Сокол сидел в клетке уже давно, поэтому его интересовали последние новости.
– Ну, что там слышно на воле?
– Да так, ничего. Длинных крыльев уже не носят.
– Как это не носят? А что же с ними делают?
– Подрезают. Это такая новая мода. В «Друге пешехода» еще было напечатано, в отделе «Наши советы». Разве вам не носят газет? – Пустельга обернулась к Голубю: – Как вы отправляете свои письма? Сюда приходит почтальон?
– Я сам почтальон. Выпустят, тогда и отнесу.
– А мне Канарей напишет письмо. Он обещал со мной встретиться, но теперь уже, наверно, напишет.
Почтальон знает всех, но о Канарее он слышал впервые. Он даже сказал, что в городе нет такой птицы. Подумайте, какая самоуверенность! Говорить, что Канарея нет, когда Пустельга с ним вчера разговаривала! Она даже взяла его за крылышко – и после этого Голубь еще будет спорить!

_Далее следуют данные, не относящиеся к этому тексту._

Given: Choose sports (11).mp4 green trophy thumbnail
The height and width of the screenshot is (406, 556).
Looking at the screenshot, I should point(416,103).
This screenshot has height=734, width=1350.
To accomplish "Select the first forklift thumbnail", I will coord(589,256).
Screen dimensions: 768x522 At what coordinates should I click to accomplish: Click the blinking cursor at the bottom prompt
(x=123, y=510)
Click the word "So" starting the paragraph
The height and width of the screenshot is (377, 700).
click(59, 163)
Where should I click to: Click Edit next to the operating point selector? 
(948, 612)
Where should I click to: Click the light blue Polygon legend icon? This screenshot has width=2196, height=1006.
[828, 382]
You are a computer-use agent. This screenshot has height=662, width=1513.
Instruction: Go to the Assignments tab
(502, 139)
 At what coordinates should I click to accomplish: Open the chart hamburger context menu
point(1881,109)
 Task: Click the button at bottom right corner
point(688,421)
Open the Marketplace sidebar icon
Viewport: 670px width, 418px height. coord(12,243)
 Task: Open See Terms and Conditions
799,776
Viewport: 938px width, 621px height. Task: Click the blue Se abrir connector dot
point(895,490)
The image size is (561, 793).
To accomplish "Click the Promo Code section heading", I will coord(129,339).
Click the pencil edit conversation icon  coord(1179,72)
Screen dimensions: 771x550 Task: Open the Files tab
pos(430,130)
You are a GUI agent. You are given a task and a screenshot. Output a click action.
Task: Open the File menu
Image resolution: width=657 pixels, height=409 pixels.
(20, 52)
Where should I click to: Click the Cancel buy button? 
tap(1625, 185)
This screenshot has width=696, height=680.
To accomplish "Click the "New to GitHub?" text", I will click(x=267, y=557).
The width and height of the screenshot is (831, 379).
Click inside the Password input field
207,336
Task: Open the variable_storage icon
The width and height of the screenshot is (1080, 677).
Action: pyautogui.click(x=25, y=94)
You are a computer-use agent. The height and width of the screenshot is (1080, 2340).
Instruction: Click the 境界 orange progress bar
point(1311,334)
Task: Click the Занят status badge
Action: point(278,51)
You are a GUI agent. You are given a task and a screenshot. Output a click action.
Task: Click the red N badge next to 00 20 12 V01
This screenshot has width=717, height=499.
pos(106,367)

– Вы не могли его видеть, – спокойно возразил Голубь. – Раз его нет, с ним никто видеться не может.
Их спор был прерван персональным появлением его величества.
– Здравствуйте, пичужки! Ну, как вы тут?
Его величество принадлежал к славной династии Павлинов, но был обыкновенным индюком. И это неудивительно: древние династии часто вырождаются и приходят в упадок. Что же касается этого Индюка, то он настолько пришел в упадок, что еле-еле ковылял по земле, тяжело переваливаясь и с трудом волоча свое толстое тело. И, подражая ему, даже стройные аисты ходили по земле вперевалку.
А вообще-то Индюк был самым простым, самым простецким королем и любил по-свойски общаться с птицами, особенно с теми, которые в клетке. Иногда даже он кормил их из своих рук. Специально для этого клетки были поставлены на главной дворцовой площади, где проходили все церемонии и торжества. Таким образом, придворных от заключенных отделяла только решетка, что было важно в целях взаимного назидания.
– А я думал, думал, – не спеша начал Индюк, – чем бы развлечь моих арестантиков? И вот, пичужки, у меня для вас новость. Завтра у нас елка, а? То-то повеселимся! В лесу родилась елочка, в лесу она росла, пропел Индюк без всякого голоса. – Так, что ли, мой соколик?
Сокол ничего не ответил.
– Сердишься? Это ты зря. Я ведь тебе добра желаю. Я всем добра желаю, это у меня в крови. – Индюк вздохнул: – Стараешься, стараешься, ночей не спишь…
Индюк говорил так искренне, что Пустельга поспешила его утешить:
– Вы не обижайтесь на него. Он хотя и молчит, но все хорошо понимает.
– Я не обижаюсь, – сказал Индюк. – Я вообще не обидчивый, это у меня в крови. У меня много чего в крови, такая у меня должность.